[EXTRACT PROVIDED]

A global evaluation published in BJPsych Open reports that the World Health Organization’s (WHO) QualityRights e-training is associated with significant reductions in negative attitudes toward people with mental health conditions and psychosocial, intellectual, and cognitive disabilities. The training was also linked to greater disapproval of coercive, involuntary, and non-person-centered care.
The findings suggest the training may be especially effective in low- and middle-income countries, where participants showed the largest shifts in attitudes.
The paper was authored by Michelle Funk, who heads the WHO’s Policy, Law and Human Rights Unit, together with more than two dozen colleagues from WHO regional and country offices. Their work builds on the QualityRights initiative, a program launched in 2012 to promote rights-based, recovery-oriented approaches in mental health systems worldwide.
The evaluation relied on a small, self-selected subset of participants and was conducted by WHO staff. This means the authors are invested in this training program working, which may bias the results towards a positive finding. Independent follow-up studies would be essential in establishing the usefulness of this training program.
The authors write:
“Our findings indicate that the e-training has a large, positive impact in changing attitudes toward persons with mental health conditions and psychosocial, intellectual and cognitive disabilities (with a 22.78% improvement in attitudes in the overall sample). This shift can contribute to reduced stigma and greater alignment with rights-based approaches. Notably, this effect seems to be more pronounced in low- and middle-income countries than in high-income countries (29.18 v. 20.58% improvement in attitudes, respectively).”

[ACTIONS TO TAKE]
[A] Name the kinds of care that, according to the article on the WHO QualityRights e-training evaluation, the training was linked to greater disapproval of.
[B] In the article on the WHO QualityRights e-training evaluation, what year was the QualityRights initiative launched?
[C] Carry the article on the WHO QualityRights e-training evaluation forward from the point where it stops.
The records that come after this text are not needed for the work here.

[DATA TO EXAMINE]
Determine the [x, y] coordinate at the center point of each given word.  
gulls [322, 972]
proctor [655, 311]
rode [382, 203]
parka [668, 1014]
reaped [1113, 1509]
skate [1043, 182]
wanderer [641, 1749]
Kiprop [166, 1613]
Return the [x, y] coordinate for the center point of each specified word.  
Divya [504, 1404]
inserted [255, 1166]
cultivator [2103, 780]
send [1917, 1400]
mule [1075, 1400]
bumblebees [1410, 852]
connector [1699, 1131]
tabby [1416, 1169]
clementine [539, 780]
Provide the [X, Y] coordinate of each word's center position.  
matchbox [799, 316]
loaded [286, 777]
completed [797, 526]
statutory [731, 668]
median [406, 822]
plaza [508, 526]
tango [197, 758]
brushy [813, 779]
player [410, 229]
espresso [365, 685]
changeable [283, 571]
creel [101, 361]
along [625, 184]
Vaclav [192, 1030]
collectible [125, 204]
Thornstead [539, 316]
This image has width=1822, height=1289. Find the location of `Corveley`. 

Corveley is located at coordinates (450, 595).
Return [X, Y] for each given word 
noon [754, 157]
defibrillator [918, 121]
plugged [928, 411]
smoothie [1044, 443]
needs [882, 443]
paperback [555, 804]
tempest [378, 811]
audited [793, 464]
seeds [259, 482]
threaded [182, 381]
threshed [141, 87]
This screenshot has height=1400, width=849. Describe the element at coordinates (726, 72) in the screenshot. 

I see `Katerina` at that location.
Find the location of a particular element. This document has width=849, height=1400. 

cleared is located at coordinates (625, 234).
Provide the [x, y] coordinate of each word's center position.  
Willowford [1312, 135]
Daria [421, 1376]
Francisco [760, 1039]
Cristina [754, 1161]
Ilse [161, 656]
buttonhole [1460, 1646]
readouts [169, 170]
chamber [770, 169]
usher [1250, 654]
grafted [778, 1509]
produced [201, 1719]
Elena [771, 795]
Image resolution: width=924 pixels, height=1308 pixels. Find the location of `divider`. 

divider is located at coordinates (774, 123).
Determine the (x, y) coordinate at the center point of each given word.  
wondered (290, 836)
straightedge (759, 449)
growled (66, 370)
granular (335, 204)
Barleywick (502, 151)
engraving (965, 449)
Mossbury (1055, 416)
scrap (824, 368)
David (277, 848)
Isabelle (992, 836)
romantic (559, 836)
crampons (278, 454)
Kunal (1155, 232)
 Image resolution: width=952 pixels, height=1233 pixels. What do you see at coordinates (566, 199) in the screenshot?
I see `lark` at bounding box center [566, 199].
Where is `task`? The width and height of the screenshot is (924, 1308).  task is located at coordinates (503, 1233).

[EXERCISE RESPONSES]
[A] Coercive care, involuntary care, and non-person-centered care.

[B] The QualityRights initiative was launched in 2012.

[C]
The findings build on Michelle Funk’s long-standing effort to shift the WHO away from a traditional biomedical approach and toward a rights-based paradigm. She has led the QualityRights initiative, which promotes recovery-oriented and community-based alternatives, and has been a central voice in the call for a paradigm shift in global mental health policy. In her role at the WHO, she has also spoken out against coercive practices and emphasized the importance of services that are grounded in dignity, inclusion, and human rights.
More recently, the WHO and the UN jointly issued guidance that framed forced treatment as a violation of fundamental human rights and freedoms. This training program can be seen as part of that broader effort to align mental health systems with the Convention on the Rights of Persons with Disabilities and to reduce the use of forced treatment worldwide.